Taylor Scott: Got it. That's helpful. Follow-up I had is on just the prioritization of capital return. You're in a unique position where you have enough cash coming in to potentially grow and return capital. And I look at my own model even and -- even with a good amount of growth, premium to surplus is coming down in my model, which probably doesn't make a whole lot of sense. With the stock trading at what is -- at 5.5x price to earnings, I mean, a significant discount even to the arguably more volatile reinsurers and property CAT, will you continue to leverage buybacks to reduce your share count the way you did this quarter until that's corrected?

Bruce Lucas: Yes, that's a great question. It's something that we talk about a lot is capital management. And you're right. This is a good problem to have. Most companies do not have the problem that we have on profitability and cash. But we are always, first and foremost, looking for the highest return on equity for our shareholders. That is our #1 mission at Slide. It should be everyone's #1. And so the first thing we do is we really pick apart the business plan. We look at the opportunities in front of us, the amount of capital that will be required, what we believe the ROE will be on those opportunities.

And once we have that cash position set aside for the growth initiatives, we then start looking at excess cash, what's the best use of it. There are definitely instances where you'd want to have some redundant capital on your balance sheet. I think that is prudent. It helps us kind of hedge out any volatility in the portfolio. But we have been generating such rapid increases in profitability and free cash that buying back stock at an average of $17.30 a share, which is less than 2% higher than the IPO price, that's a no-brainer.

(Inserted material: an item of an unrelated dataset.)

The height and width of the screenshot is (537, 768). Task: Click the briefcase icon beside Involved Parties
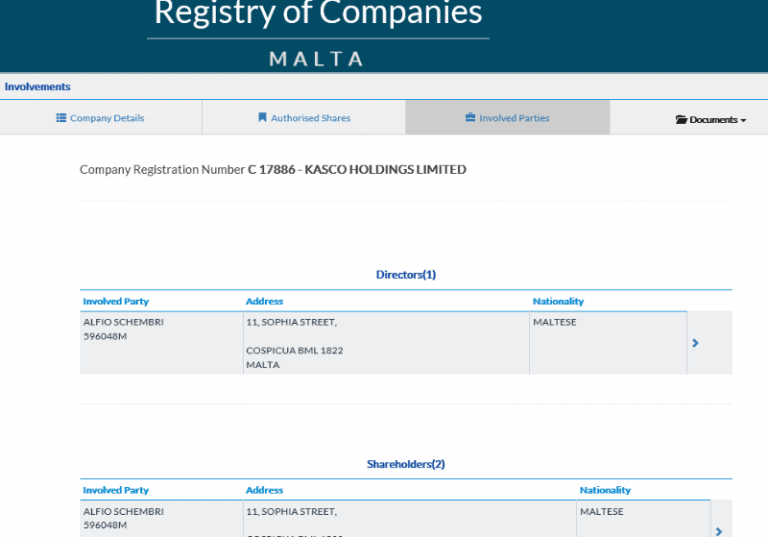pyautogui.click(x=470, y=118)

We'll take that trade all day.

When we went public in June of last year, there were analyst projections that were issued to the Street as to what we were going to do in '25 and '26. I think it's very safe to say that we have absolutely surpassed all of those expectations in a meaningful way, yet the stock had been kind of stuck right around that IPO price. When we see that type of dislocation, we're a strong and aggressive buyer. And as we continue to increase our earnings, increase our top line, you should expect us to be very active in share buybacks as long as the price is not indicative of fair value.

Operator: Thank you. At this time, I would like to turn it back over to Mr. Bruce Lucas for closing comments.

Bruce Lucas: I would just like to thank everyone for participating in our first quarter earnings call.

Operator: Thank you. This does conclude today's teleconference. You may disconnect your lines at this time. Thank you for your participation, and have a great day.